Supplementary Figure 8: PU.1 is not essential for neutrophil priming.

a, Distribution of the neutrophil signature (Fig. 6c–h) in different CRISP-seq infected mice. Mice are colored by whether PU.1 was included in the virus mix. The central mark in box plot is median, with 5/95 percentiles at the whiskers and 25/75 percentiles at the box. n = 30 independent animals. b, FACS plots of CRISP-seq output 11 days after transplantation with a mix of LSK cells infected separately with mCherry PU.1 gRNA and BFP control gRNA (mix 3 and mix 4 in Supplementary Table 3). PU.1 KO Ly6G⁺ lack CD11b expression.

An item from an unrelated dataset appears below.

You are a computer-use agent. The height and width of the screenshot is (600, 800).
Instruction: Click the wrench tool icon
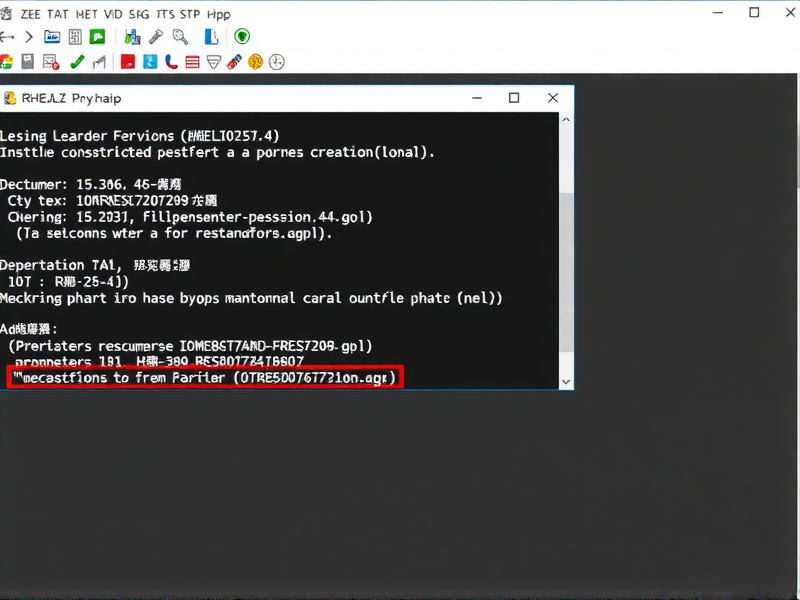pos(157,37)
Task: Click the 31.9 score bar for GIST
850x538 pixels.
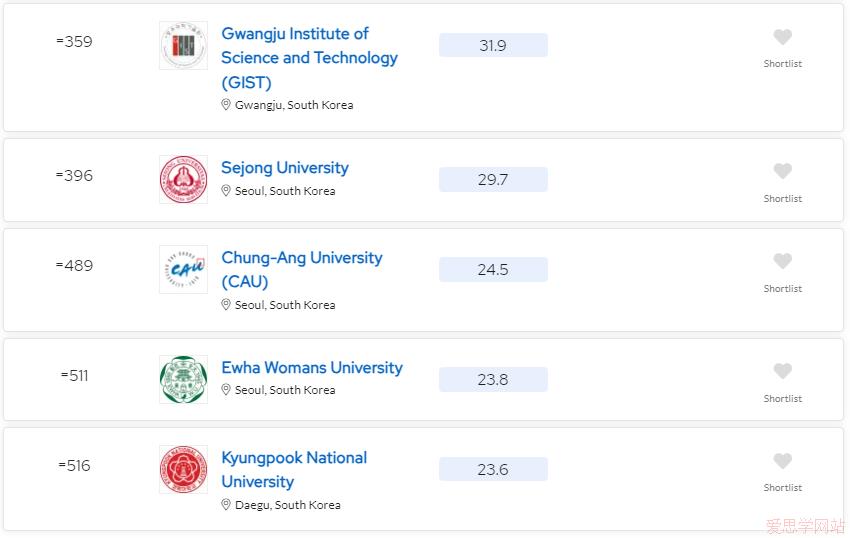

These results were repeated in four independent animals. c, Gene expression profiles of 6,529 cells pooled from four mice transplanted with a mix of mCherry PU.1 gRNA and BFP control gRNA and grouped by MetaCell analysis. Lower panel indicate enrichments across different samples. d, Defining the mature neutrophil transcriptional program. Differential expression of genes seen solely in a subset of control cells and not found in PU.1 infected cells, compared to the rest of control and PU.1 infected cells (Supplementary Table 2). e, MetaCell analysis of 1,501 LSK cells infected with mCherry PU.1 gRNA and BFP control gRNA (mix 3 and mix 4 in Supplementary Table 3) after stimulation in vitro with G-CSF or GM-CSF. Lower panel indicates enrichments in different samples. f, FACS analyzed cell counts from the in vitro assay after 9 and 14 days. g, Fraction of monocytes in control and PU.1 gRNA infected cells grown with GM-CSF. h, Pooled expression of genes defining the monocyte score (Fig. 6d–j) in cells infected with PU.1 gRNA (y axis) and control gRNA (x axis). i, Representative May-Grünewald Giemsa stain of day 11 in vivo PU.1 KO Ly6G⁺ donor cells highlighting morphological segmentation. Image is representative of at least 2 independent experiments.